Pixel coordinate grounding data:
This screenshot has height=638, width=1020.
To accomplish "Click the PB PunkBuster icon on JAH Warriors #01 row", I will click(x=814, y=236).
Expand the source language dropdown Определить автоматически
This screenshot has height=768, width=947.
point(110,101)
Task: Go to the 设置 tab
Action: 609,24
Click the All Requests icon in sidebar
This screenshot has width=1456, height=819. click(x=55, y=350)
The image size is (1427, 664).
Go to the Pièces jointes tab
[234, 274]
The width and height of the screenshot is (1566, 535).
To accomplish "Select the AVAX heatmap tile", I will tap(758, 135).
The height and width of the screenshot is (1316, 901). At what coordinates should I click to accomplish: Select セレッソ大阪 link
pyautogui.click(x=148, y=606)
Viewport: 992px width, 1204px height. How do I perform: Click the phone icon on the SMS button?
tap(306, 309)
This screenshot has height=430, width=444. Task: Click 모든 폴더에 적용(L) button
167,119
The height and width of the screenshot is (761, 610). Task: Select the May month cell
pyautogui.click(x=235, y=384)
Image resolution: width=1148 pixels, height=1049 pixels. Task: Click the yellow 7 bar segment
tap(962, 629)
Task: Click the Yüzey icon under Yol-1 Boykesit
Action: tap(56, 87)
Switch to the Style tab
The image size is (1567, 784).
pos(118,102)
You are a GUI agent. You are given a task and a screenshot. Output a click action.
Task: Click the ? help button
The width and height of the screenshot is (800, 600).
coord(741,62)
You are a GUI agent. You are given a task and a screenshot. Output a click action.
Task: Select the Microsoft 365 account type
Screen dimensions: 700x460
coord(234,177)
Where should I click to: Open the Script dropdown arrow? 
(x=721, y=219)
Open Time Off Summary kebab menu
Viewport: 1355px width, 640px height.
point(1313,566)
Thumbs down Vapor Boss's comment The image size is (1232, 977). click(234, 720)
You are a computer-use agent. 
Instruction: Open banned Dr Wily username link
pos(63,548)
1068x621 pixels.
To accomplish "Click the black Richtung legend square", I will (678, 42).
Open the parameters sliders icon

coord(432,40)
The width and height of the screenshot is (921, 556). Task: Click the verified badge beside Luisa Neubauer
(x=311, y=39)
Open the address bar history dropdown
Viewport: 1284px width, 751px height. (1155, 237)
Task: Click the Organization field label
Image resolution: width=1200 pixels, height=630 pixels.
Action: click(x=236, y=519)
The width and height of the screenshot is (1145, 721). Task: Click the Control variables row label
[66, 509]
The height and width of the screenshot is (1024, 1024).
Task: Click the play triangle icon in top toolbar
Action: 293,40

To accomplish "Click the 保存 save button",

— Task prompt —
All of the data above should be set down again exactly.

— Problem solution —
This screenshot has height=638, width=1020.
To accomplish "Click the PB PunkBuster icon on JAH Warriors #01 row", I will click(x=814, y=236).
Expand the source language dropdown Определить автоматически
This screenshot has height=768, width=947.
point(110,101)
Task: Go to the 设置 tab
Action: 609,24
Click the All Requests icon in sidebar
This screenshot has width=1456, height=819. click(x=55, y=350)
The image size is (1427, 664).
Go to the Pièces jointes tab
[234, 274]
The width and height of the screenshot is (1566, 535).
To accomplish "Select the AVAX heatmap tile", I will tap(758, 135).
The height and width of the screenshot is (1316, 901). At what coordinates should I click to accomplish: Select セレッソ大阪 link
pyautogui.click(x=148, y=606)
Viewport: 992px width, 1204px height. How do I perform: Click the phone icon on the SMS button?
tap(306, 309)
This screenshot has height=430, width=444. Task: Click 모든 폴더에 적용(L) button
167,119
The height and width of the screenshot is (761, 610). Task: Select the May month cell
pyautogui.click(x=235, y=384)
Image resolution: width=1148 pixels, height=1049 pixels. Task: Click the yellow 7 bar segment
tap(962, 629)
Task: Click the Yüzey icon under Yol-1 Boykesit
Action: tap(56, 87)
Switch to the Style tab
The image size is (1567, 784).
pos(118,102)
You are a GUI agent. You are given a task and a screenshot. Output a click action.
Task: Click the ? help button
The width and height of the screenshot is (800, 600).
coord(741,62)
You are a GUI agent. You are given a task and a screenshot. Output a click action.
Task: Select the Microsoft 365 account type
Screen dimensions: 700x460
coord(234,177)
Where should I click to: Open the Script dropdown arrow? 
(x=721, y=219)
Open Time Off Summary kebab menu
Viewport: 1355px width, 640px height.
point(1313,566)
Thumbs down Vapor Boss's comment The image size is (1232, 977). click(234, 720)
You are a computer-use agent. 
Instruction: Open banned Dr Wily username link
pos(63,548)
1068x621 pixels.
To accomplish "Click the black Richtung legend square", I will (678, 42).
Open the parameters sliders icon

coord(432,40)
The width and height of the screenshot is (921, 556). Task: Click the verified badge beside Luisa Neubauer
(x=311, y=39)
Open the address bar history dropdown
Viewport: 1284px width, 751px height. (1155, 237)
Task: Click the Organization field label
Image resolution: width=1200 pixels, height=630 pixels.
Action: click(x=236, y=519)
The width and height of the screenshot is (1145, 721). Task: Click the Control variables row label
[66, 509]
The height and width of the screenshot is (1024, 1024).
Task: Click the play triangle icon in top toolbar
Action: 293,40

To accomplish "Click the 保存 save button",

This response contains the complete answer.